This remarkable and revelatory book does rather a lot in its circa 200 pages. It is the autobiographical experience of a Spaniard working for an NGO in Central America; it is a political and folk history of the region; it is a love story. Expressly neither fiction nor memoir, though incorporating some elements of both, it is by turns shocking, tragic, inspiring and heartwarming.
After reading the first chapter, I stopped and thought “people need to know this”. This was a reaction that would be repeated at various points throughout my reading. These are stories and histories told from a base of deep affection for the ordinary people, above all, of El Salvador, where the book is largely set; however, no one is safe from criticism and no aspect of life or history is sugar-coated or idealised.

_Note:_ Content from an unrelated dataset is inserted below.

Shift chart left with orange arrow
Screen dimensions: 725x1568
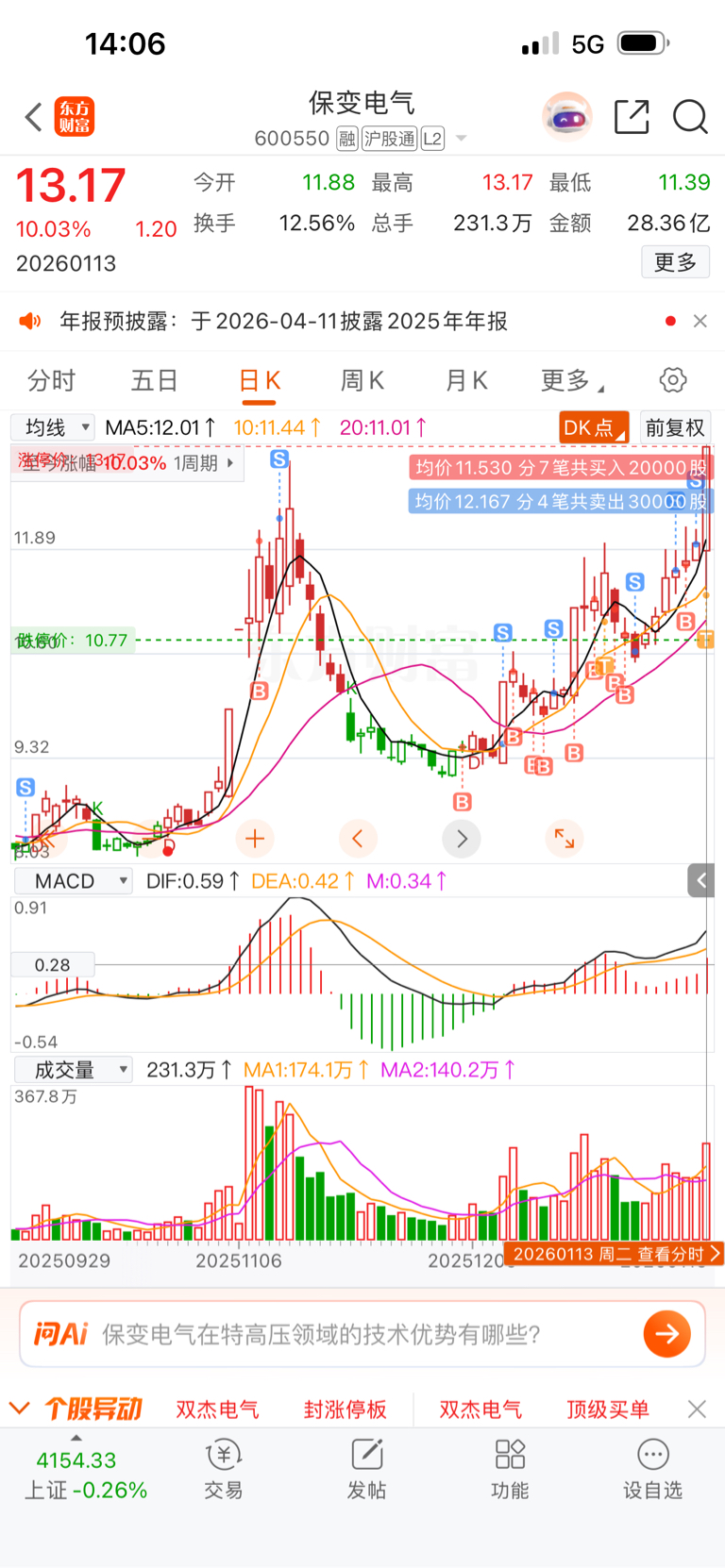pos(358,838)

The book has fierce words for the role that Spanish colonisers and, more recently, the US government have played in the suffering and oppression of the people of Central America, the extent of which, in both cases, may not be commonly known by many. Neither does the book hide from the violence and sexism of modern life in the region. Another key and extremely relevant aspect of the book is its treatment of the theme of crossing the border to the USA and everything – in its gritty, painful reality – that that entails.

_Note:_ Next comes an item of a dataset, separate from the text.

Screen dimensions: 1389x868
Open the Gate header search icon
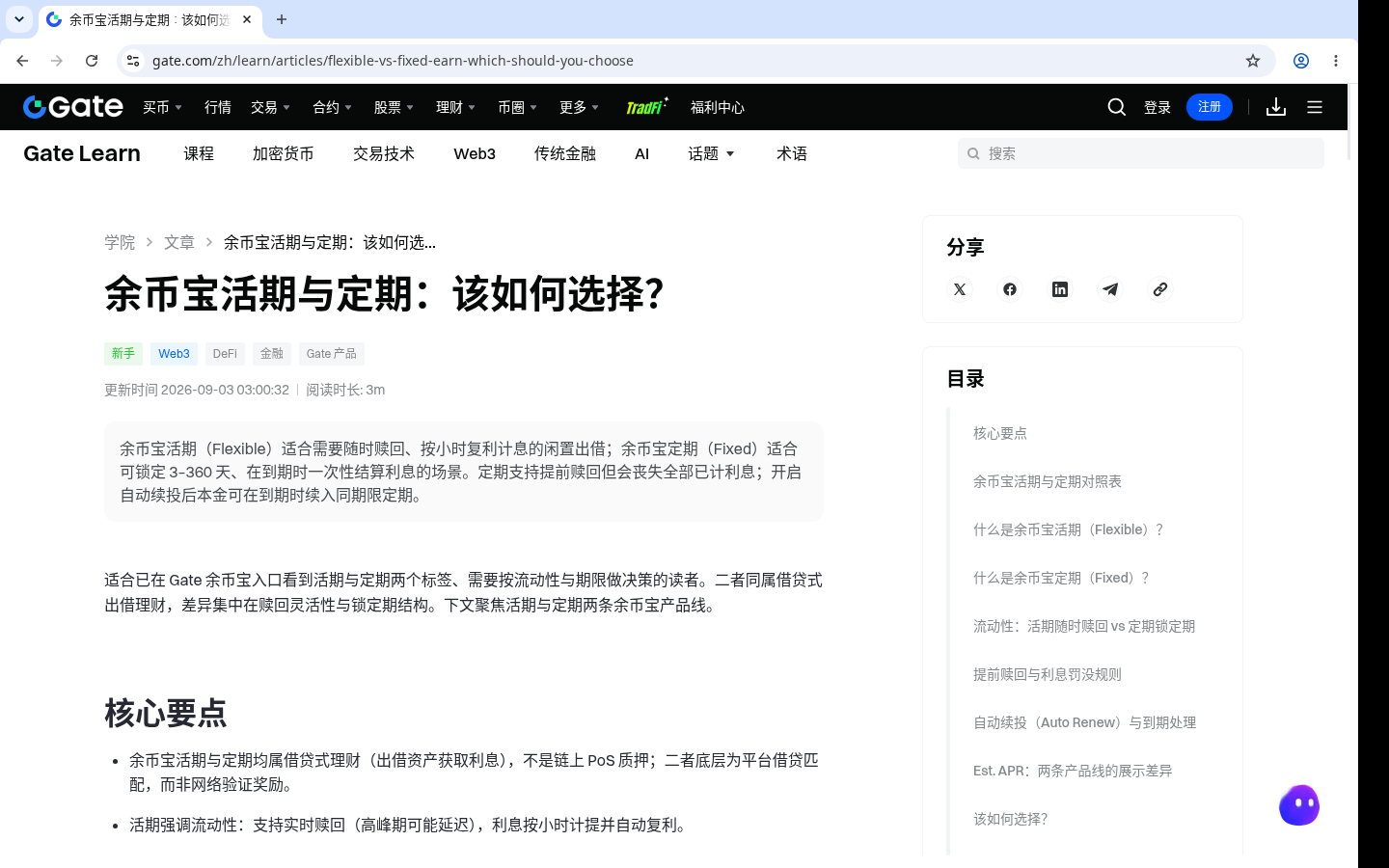(x=1117, y=107)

The author, Francisco Martínez Criado, is a carpenter from Andalusia who spent six years working for an NGO in Central America, mainly in El Salvador. There he developed a great bond with the region and its people and much frustration with the way NGOs operate, with all their bureaucracy and hypocrisy. This book is the fruit of his experiences, the stories he lived and was told, along with some welcome and well-researched history to provide context.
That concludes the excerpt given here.